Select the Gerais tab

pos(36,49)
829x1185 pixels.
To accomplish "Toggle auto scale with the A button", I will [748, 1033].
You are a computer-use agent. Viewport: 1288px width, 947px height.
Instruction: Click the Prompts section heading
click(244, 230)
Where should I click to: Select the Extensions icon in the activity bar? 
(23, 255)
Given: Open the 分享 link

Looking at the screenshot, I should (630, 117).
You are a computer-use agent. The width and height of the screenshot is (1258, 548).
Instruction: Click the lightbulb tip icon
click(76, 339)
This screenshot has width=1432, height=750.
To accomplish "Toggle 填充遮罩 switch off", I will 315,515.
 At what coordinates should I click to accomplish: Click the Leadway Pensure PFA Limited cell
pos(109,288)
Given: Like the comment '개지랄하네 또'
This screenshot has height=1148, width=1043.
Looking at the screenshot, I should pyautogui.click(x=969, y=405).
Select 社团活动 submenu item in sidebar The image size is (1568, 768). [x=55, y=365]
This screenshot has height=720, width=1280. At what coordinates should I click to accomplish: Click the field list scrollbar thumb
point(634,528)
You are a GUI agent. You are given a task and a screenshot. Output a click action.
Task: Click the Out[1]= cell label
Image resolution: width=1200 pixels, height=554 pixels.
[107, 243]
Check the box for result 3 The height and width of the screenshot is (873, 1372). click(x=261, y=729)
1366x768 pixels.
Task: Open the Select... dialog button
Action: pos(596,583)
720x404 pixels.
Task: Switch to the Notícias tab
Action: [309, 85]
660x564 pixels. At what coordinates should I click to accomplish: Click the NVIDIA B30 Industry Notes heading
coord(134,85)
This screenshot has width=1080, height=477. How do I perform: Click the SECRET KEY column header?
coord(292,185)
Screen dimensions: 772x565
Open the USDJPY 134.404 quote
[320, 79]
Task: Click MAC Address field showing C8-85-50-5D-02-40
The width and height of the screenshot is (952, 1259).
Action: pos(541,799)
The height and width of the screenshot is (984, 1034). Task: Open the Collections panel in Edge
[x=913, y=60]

* * *

**YOUR OBJECTIVE**
Generate a verbatim printout of all the entries.

**SOLUTION FOR THIS PROBLEM**
Select the Gerais tab

pos(36,49)
829x1185 pixels.
To accomplish "Toggle auto scale with the A button", I will [748, 1033].
You are a computer-use agent. Viewport: 1288px width, 947px height.
Instruction: Click the Prompts section heading
click(244, 230)
Where should I click to: Select the Extensions icon in the activity bar? 
(23, 255)
Given: Open the 分享 link

Looking at the screenshot, I should (630, 117).
You are a computer-use agent. The width and height of the screenshot is (1258, 548).
Instruction: Click the lightbulb tip icon
click(76, 339)
This screenshot has width=1432, height=750.
To accomplish "Toggle 填充遮罩 switch off", I will 315,515.
 At what coordinates should I click to accomplish: Click the Leadway Pensure PFA Limited cell
pos(109,288)
Given: Like the comment '개지랄하네 또'
This screenshot has height=1148, width=1043.
Looking at the screenshot, I should pyautogui.click(x=969, y=405).
Select 社团活动 submenu item in sidebar The image size is (1568, 768). [x=55, y=365]
This screenshot has height=720, width=1280. At what coordinates should I click to accomplish: Click the field list scrollbar thumb
point(634,528)
You are a GUI agent. You are given a task and a screenshot. Output a click action.
Task: Click the Out[1]= cell label
Image resolution: width=1200 pixels, height=554 pixels.
[107, 243]
Check the box for result 3 The height and width of the screenshot is (873, 1372). click(x=261, y=729)
1366x768 pixels.
Task: Open the Select... dialog button
Action: pos(596,583)
720x404 pixels.
Task: Switch to the Notícias tab
Action: [309, 85]
660x564 pixels. At what coordinates should I click to accomplish: Click the NVIDIA B30 Industry Notes heading
coord(134,85)
This screenshot has width=1080, height=477. How do I perform: Click the SECRET KEY column header?
coord(292,185)
Screen dimensions: 772x565
Open the USDJPY 134.404 quote
[320, 79]
Task: Click MAC Address field showing C8-85-50-5D-02-40
The width and height of the screenshot is (952, 1259).
Action: pos(541,799)
The height and width of the screenshot is (984, 1034). Task: Open the Collections panel in Edge
[x=913, y=60]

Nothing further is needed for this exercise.